Proposition XI. God, or a substance consisting of infinite attributes, each of which expresses eternal and infinite essence, necessarily exists.

Proof. – If you deny it, conceive, if it be possible, that God does not exist. Then (Axiom VII) his essence does not involve existence. But this (Proposition VII) is absurd. Therefore God necessarily exists. Q.e.d.

Axiom VII. The essence of that which can be conceived as not existing does not involve existence.

Proposition VII. Existence appertains to the nature of substance.

Discuss!

Xentor
April 10th, 2008, 01:05 PM
No, because it postulates the assumption that god has essence, and fails to prove that. Without essence, existence no longer is required.

TygerTyger
April 11th, 2008, 02:01 AM
I agree.

I think the problem is that Spinoza was working from a position of a man who already believed in the existence of God because of his Jewish inheritance. As he could not conceive of God’s non-existence he found it impossible to believe that anyone else could do so seriously.

This causes me a problem as my Pantheism is based upon Spinoza’s theory of existence being constituted by one substance and that substance is God. Spinoza does, indeed, fail to prove the existence of God, and he’s not the first, which raises a second question;

Is the existence of God a question better suited to faith that to reason?

Toby Stimpson
April 11th, 2008, 02:26 AM
Whether God exists or not.. cannot be proven logically.

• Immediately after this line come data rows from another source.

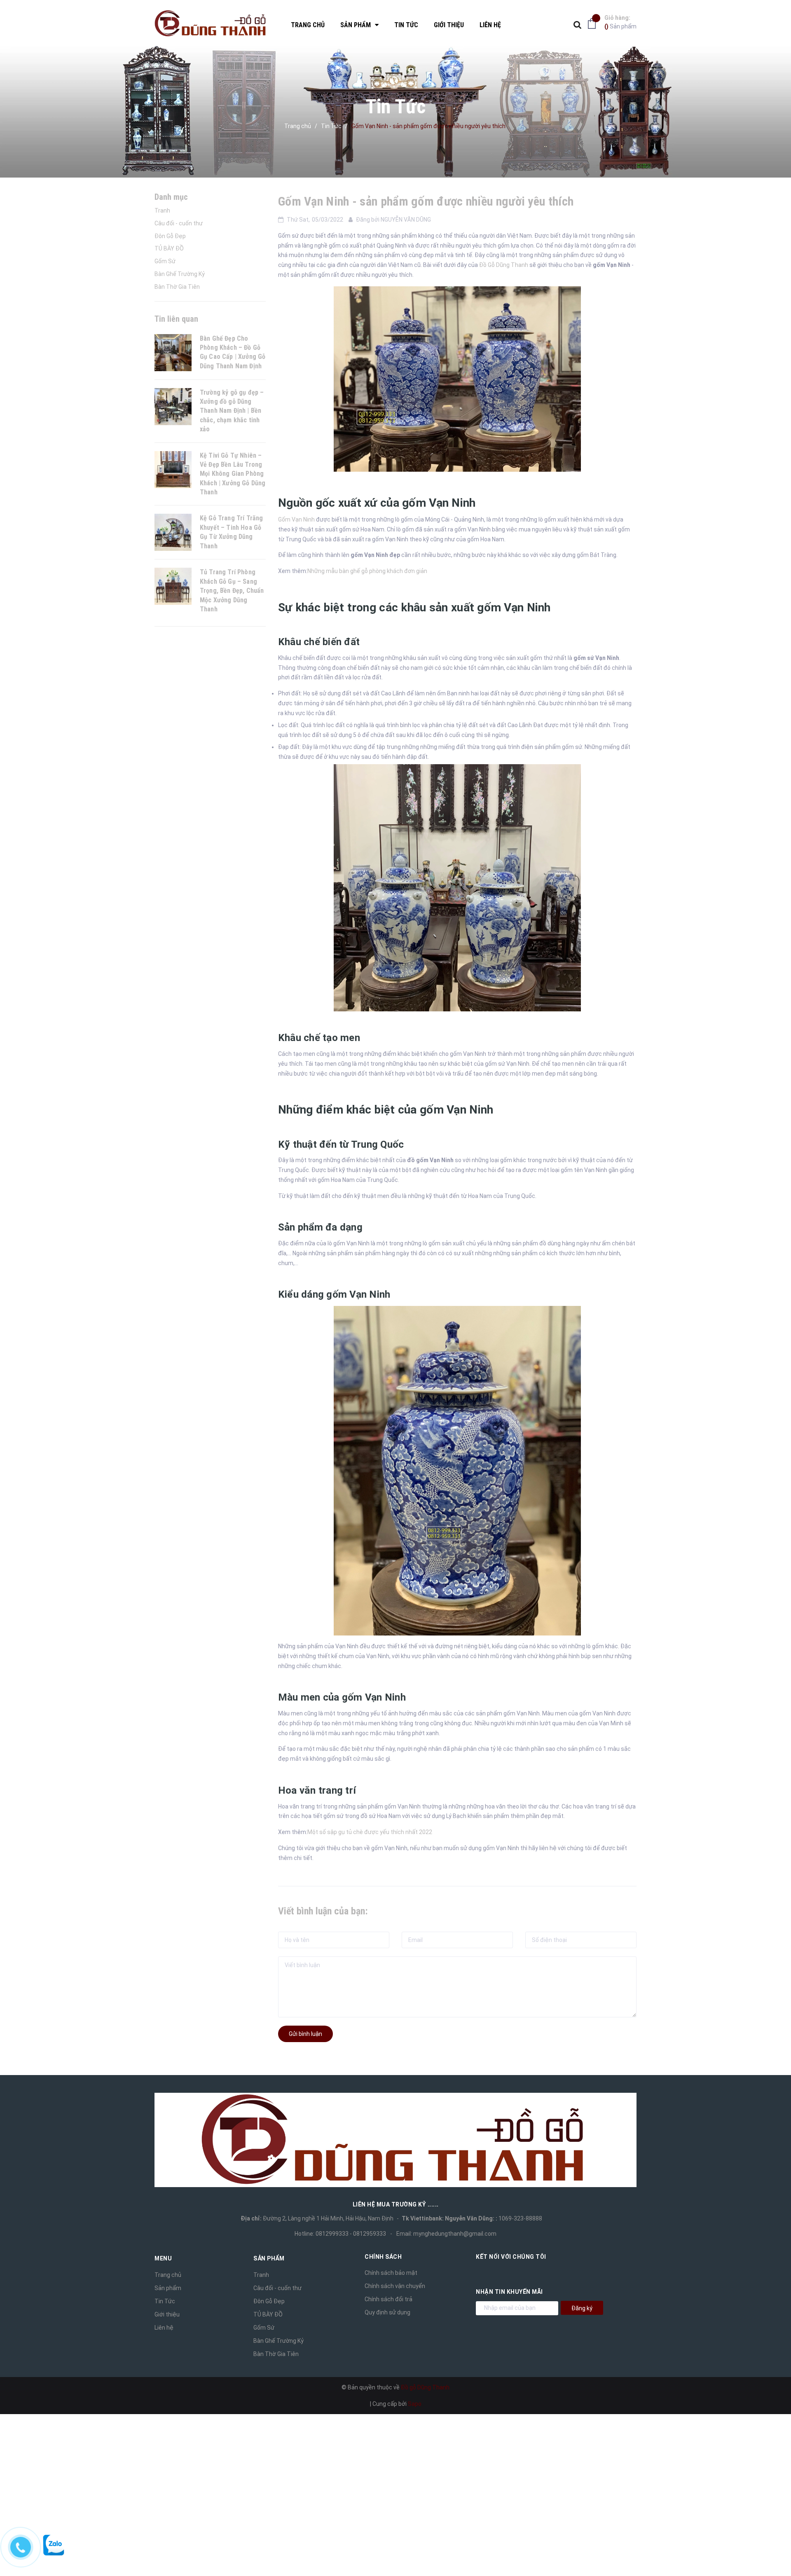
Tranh (162, 210)
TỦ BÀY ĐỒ (169, 248)
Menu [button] (163, 2258)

If you say that you believe in God, you are commiting a fallacy because there may not be proof evident.

If you say you do not believe God exists because o the fact that there's no proo... you're commiting a logical fallacy.

God is illogical... but being illogical doesn't state whether you exist or not.

Its a puzzling question.

Shaman7
April 11th, 2008, 02:34 AM
Is the existence of God a question better suited to faith that to reason?

There is no other choice. If it is not be accepted by reason, it must be accepted by faith, if it is to be accepted at all. You can not have it both ways. If it is reasonably proven, then there is no need for faith. If there is faith, then it does not need proven. One necessarily negates the other.

cheddarsox
April 11th, 2008, 06:52 AM
I wrote a long response to this yesterday...then deleted it. Because it dealt with NOT being able to prove the existence of anything by logic, or "necessity".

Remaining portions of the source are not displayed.